It started during a performance of improvised Japanese contemporary expressive dance. I should explain. What started was my own personal heat wave reminiscent of the great Summer of 76. I was a drought area by 8:30pm. I was on fire. Head to toe. The Japanese contemporary expressive dance thing is more complicated. It was an odd thing to attend and I've probably damaged my children for ever, but attend we did. We came, we saw, we perplexed.
Look, there was a time in my life...I was younger...when (I believe the phrase is) I experimented with mind altering drugs...I was reading a lot of Aldus Huxley, listening to a lot of Pink Floyd and generally discovering things that could make me dance when god alone knows...I hated to dance. It was social phobia overcoming drug therapy with the possibility of a date at the end of the evening. The only trouble was identifying the end of the evening. Anyway, back to the point. This all new MS symptom was a heat rush that was tangibly reminiscent of those heady days. Only it wasn't any fun. It was just a rush of heat with nerve endings exploding and my body heating up from the inside out. A bit like being inside a microwave...although that is, I hasten to add, a guess. Don't try it at home home in order to contradict me...I believe you.
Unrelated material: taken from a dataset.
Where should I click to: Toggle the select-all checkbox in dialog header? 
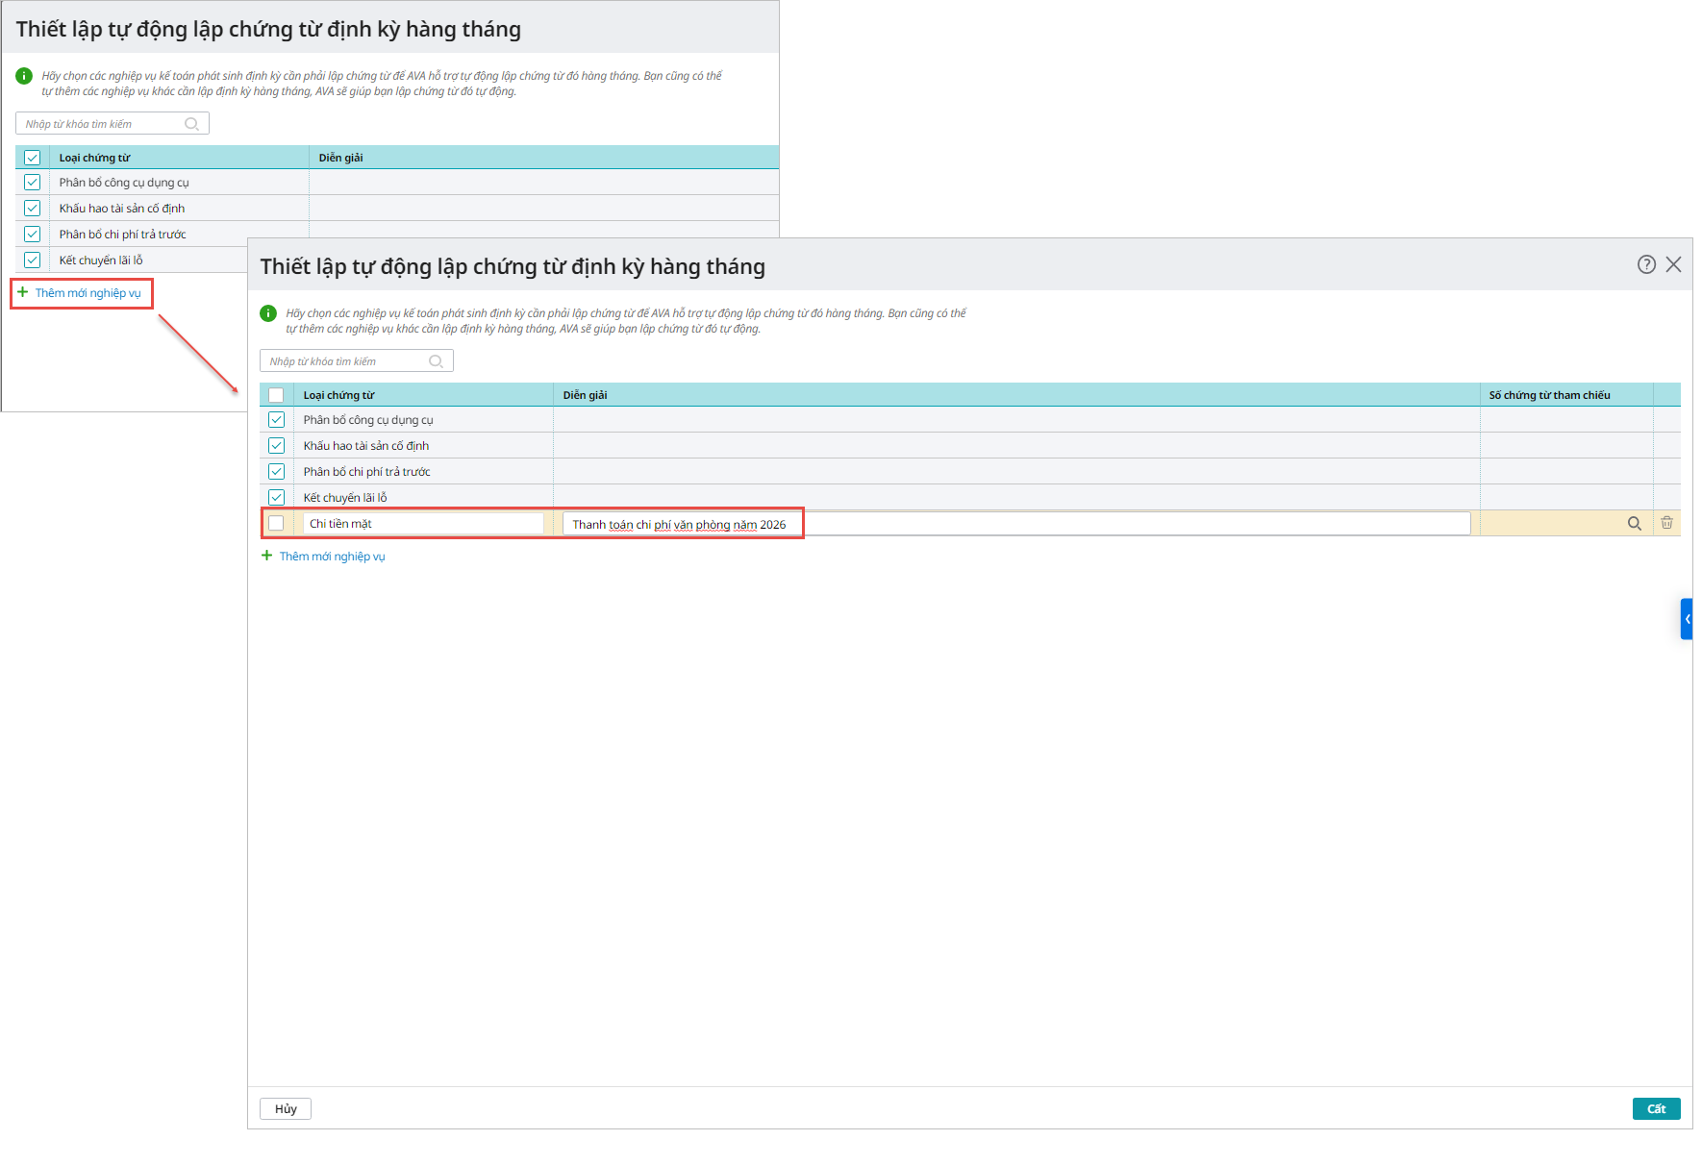[x=276, y=395]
The thing about the Japanese expressive dance thing was that it was more like a mind altering trip than anything I've experienced for 20 years. Particularly when combined with the rush. Dancing across the stage a lady appeared with a large lump of dough attached to her face which she then began to pull apart and throw at the audience. I began to feel a deep seated and uneasy sense of familiarity. A performer that gradually taped herself to a chair with garish red duck tape took me right back to the late 80's. Gradually it all began to blend. MS, LSD, E. It became some weird anagram. I love anagrams. When I've worked it out I'll let you know. Meanwhile I will not dance, expressively or otherwise. It's too dangerous. Thankfully the heat rush subsided after a short intermission. In remission (t).